How South Carolina’s CBDC Ban Works

SB 163 adds Chapter 47 to Title 34 of the South Carolina Code of Laws, establishing a narrow but specific prohibition: state government agencies cannot accept, hold, or participate in Federal Reserve CBDC pilot programs. The law defines CBDC restrictively as currency issued directly by the Federal Reserve or a federal agency, explicitly excluding privately issued stablecoins like USDC from the ban. This distinction protects the state’s ability to engage with existing digital asset infrastructure while blocking participation in any centralized digital currency ecosystem controlled by federal authorities.

Protections Beyond the CBDC Prohibition

The legislation extends well beyond simple CBDC rejection. SB 163 protects individuals and businesses that accept digital assets as payment, recognizes self-hosted and hardware wallets as legitimate custody methods, and prevents discriminatory taxation on cryptocurrency transactions. The law exempts cryptocurrency mining from unfair zoning and noise restrictions, exempts node operations and blockchain development from money transmitter licensing under specified conditions, and shields staking and mining services from automatic securities classification. These provisions create a comprehensive legal framework that de-risks crypto participation for South Carolina residents and businesses.
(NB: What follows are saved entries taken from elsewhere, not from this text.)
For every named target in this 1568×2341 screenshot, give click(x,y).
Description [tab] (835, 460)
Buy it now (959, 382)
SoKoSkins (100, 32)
State-Level Crypto Legislation Accelerates

South Carolina joins a growing coalition of states establishing crypto-protective legislation. The 38-1 Senate vote margin indicates broad bipartisan support for the measure, reflecting nationwide momentum against federal CBDC adoption. State-level crypto bills address concerns about monetary sovereignty, financial privacy, and regulatory overreach that resonate across political boundaries. As more states adopt similar frameworks, the fragmented regulatory landscape creates pressure on federal policymakers to clarify national crypto policy or risk losing state compliance on digital currency initiatives.

What Remains Unresolved

SB 163 preserves the South Carolina Attorney General’s authority to prosecute crypto-related fraud, maintaining consumer protection guardrails. The law does not address potential federal preemption or how state CBDC bans interact with any future federal digital currency mandates. The timing of South Carolina’s action—amid ongoing debates over Fed independence and central bank digital infrastructure—suggests the state anticipated rather than responded to federal CBDC deployment pressure.